■ What to work on
Can you retype the data from the line with "Expand the My" to the line with "pos(718,477)", both ends included, keeping every character unchanged?

■ Material
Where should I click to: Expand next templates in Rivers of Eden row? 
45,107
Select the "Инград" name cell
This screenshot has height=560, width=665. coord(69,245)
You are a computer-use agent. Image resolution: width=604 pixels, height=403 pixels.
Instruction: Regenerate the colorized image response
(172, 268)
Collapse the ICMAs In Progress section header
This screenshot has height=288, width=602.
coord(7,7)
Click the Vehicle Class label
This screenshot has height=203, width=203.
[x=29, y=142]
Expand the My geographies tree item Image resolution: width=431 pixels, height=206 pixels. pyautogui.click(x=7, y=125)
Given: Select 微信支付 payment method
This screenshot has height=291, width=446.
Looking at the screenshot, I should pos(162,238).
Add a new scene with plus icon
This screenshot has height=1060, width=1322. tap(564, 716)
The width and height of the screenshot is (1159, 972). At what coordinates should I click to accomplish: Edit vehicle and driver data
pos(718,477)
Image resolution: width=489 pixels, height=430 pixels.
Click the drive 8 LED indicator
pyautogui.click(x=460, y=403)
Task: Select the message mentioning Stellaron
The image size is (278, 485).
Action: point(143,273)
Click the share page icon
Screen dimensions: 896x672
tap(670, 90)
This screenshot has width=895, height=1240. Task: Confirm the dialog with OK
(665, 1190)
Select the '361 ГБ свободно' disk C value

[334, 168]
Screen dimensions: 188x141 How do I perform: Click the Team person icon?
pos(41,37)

■ In response
Expand the My geographies tree item Image resolution: width=431 pixels, height=206 pixels. pyautogui.click(x=7, y=125)
Given: Select 微信支付 payment method
This screenshot has height=291, width=446.
Looking at the screenshot, I should pos(162,238).
Add a new scene with plus icon
This screenshot has height=1060, width=1322. tap(564, 716)
The width and height of the screenshot is (1159, 972). At what coordinates should I click to accomplish: Edit vehicle and driver data
pos(718,477)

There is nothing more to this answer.